SILICON VALLEY VS CHIC PARISIEN : DEUX SALLES DEUX AMBIANCES
Deux écoles s’affrontent aujourd’hui comme deux philosophies antiques : les stoïciens en hoodie californien et les épicuriens parisiens.
L’entrepreneur, ce héros contemporain, ne choisit pas seulement ses investisseurs ou son modèle de croissance : il choisit aussi ses vêtements, et donc son camp. Comme disait Roland Barthes, « le vêtement est un langage » ; et comme disait ma grand-mère, « habille-toi correctement, on ne sait jamais sur qui tu peux tomber ». Deux écoles s’affrontent aujourd’hui comme deux philosophies antiques : les stoïciens en hoodie californien, qui prêchent le dépouillement textile, et les épicuriens parisiens, costumés de pied en cravate, qui célèbrent la volupté du tissu sur mesure.
En Californie, la mode n’existe pas, ou plutôt elle existe sous forme de non-mode. C’est la revanche de Diogène dans son tonneau : vivre avec un seul t-shirt gris pour prouver au monde qu’on a dépassé les vanités vestimentaires. Sauf que Diogène ne levait pas de fonds à 500 millions. Le hoodie est ici une arme politique : il efface les hiérarchies, gomme les différences sociales, et proclame « l’idée prime sur la soie ». Mais soyons honnêtes : personne ne croit que Mark Zuckerberg a choisi son t-shirt au hasard. L’uniforme est une stratégie comme une autre. Dans la Silicon Valley, on fait semblant d’être simple pour mieux montrer qu’on est génial.
À Paris, c’est un tout autre roman, et Balzac l’avait déjà écrit dans La Comédie humaine : l’habit est un capital.
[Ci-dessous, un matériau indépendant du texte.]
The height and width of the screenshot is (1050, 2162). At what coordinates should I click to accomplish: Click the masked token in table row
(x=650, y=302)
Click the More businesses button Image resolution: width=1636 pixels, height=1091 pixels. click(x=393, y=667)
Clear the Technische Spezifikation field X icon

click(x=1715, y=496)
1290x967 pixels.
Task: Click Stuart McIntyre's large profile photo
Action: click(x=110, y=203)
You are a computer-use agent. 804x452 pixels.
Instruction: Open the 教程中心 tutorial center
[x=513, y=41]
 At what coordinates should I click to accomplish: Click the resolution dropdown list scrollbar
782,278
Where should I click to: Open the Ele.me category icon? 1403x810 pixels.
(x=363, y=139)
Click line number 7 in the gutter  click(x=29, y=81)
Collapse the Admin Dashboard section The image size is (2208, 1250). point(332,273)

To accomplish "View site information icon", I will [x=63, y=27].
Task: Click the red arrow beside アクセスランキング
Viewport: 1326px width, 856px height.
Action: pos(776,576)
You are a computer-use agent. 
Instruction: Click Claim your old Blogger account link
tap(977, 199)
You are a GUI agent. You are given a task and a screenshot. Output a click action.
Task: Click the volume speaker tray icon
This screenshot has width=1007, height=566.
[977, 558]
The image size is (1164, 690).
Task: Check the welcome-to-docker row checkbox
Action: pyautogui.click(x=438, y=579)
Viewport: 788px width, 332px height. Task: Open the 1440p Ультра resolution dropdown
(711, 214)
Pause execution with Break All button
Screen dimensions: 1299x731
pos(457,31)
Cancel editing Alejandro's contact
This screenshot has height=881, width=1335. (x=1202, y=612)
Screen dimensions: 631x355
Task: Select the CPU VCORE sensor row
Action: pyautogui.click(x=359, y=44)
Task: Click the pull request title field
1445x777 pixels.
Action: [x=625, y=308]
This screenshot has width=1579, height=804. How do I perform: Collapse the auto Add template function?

Le costume sur mesure n’est pas seulement un tissu, c’est une rente symbolique. C’est l’art de signifier au monde : « Je vaux cher. » Le dirigeant français ne va pas en rendez-vous, il monte sur scène ; son veston est un rideau de velours, sa cravate un coup de cymbales. Même Oscar Wilde aurait approuvé : « On ne peut jamais être trop habillé ni trop éduqué. » Dans la capitale du luxe, l’élégance est une preuve de sérieux, comme un CV cousu au fil de soie.
Le contraste est fascinant. En Californie, on vend du futur en baskets ; à Paris, on vend de la confiance en richelieus. Le langage vestimentaire est un code : le hoodie dit « je suis cool, tu peux bosser avec moi », le costume dit « je suis crédible, tu peux me confier ton argent ». Horace parlait de la juste mesure : le fameux « in medio stat virtus ». Peut-être est-ce là la solution pour l’entrepreneur moderne : ne pas choisir un camp, mais savoir jongler. Un blazer jeté sur un t-shirt, des sneakers avec un costume, voilà la nouvelle rhétorique de la réussite.
Et puis, après tout, qu’importe. Comme le rappelait Wilde encore, « la mode est une forme de laideur si intolérable que nous devons en changer tous les six mois ». Les codes, qu’ils soient de Palo Alto ou du boulevard Haussmann, ne sont que des conventions passagères. Le vrai style de l’entrepreneur ne réside pas dans le tissu, mais dans la cohérence entre son discours, sa vision et… sa paire de chaussures. Car ne l’oublions pas : dans ce monde où tout est pitch, votre garde-robe est déjà une présentation PowerPoint.